# [AVAILABLE DATA]
━━━━━━━━━━━━━━━━

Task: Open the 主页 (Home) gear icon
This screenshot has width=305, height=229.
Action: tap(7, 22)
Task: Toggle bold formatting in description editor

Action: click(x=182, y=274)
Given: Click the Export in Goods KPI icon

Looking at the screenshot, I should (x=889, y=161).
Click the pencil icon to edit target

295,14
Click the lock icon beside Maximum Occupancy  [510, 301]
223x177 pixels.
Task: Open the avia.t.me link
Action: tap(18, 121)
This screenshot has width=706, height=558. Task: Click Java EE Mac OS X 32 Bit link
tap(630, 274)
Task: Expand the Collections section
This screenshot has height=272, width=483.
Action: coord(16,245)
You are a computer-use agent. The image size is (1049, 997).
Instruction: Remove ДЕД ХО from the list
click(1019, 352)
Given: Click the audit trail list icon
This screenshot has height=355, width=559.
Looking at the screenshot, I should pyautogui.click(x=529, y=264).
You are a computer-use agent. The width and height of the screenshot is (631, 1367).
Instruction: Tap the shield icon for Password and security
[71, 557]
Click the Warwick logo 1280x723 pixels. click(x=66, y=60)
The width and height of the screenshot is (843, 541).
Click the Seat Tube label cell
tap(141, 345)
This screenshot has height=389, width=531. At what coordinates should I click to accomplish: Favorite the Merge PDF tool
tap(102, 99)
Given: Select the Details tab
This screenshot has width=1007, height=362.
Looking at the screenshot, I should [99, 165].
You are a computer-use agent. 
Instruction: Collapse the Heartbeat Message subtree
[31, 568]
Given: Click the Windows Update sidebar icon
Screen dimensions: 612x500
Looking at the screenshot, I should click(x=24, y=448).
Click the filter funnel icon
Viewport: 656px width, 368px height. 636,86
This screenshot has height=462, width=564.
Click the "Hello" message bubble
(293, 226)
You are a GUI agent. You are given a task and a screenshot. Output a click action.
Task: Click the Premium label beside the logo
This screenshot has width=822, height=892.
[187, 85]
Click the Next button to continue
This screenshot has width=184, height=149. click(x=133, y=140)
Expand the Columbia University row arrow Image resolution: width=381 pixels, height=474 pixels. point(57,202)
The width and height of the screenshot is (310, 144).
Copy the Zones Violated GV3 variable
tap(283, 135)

━━━━━━━━━━━━━━━━

# [TRY IT]
Output only the lines from the one that contains "Click the filter funnel icon" through the last line of the data above, each restated exactly.

# [RESULT OF THE TASK]
Click the filter funnel icon
Viewport: 656px width, 368px height. 636,86
This screenshot has height=462, width=564.
Click the "Hello" message bubble
(293, 226)
You are a GUI agent. You are given a task and a screenshot. Output a click action.
Task: Click the Premium label beside the logo
This screenshot has width=822, height=892.
[187, 85]
Click the Next button to continue
This screenshot has width=184, height=149. click(x=133, y=140)
Expand the Columbia University row arrow Image resolution: width=381 pixels, height=474 pixels. point(57,202)
The width and height of the screenshot is (310, 144).
Copy the Zones Violated GV3 variable
tap(283, 135)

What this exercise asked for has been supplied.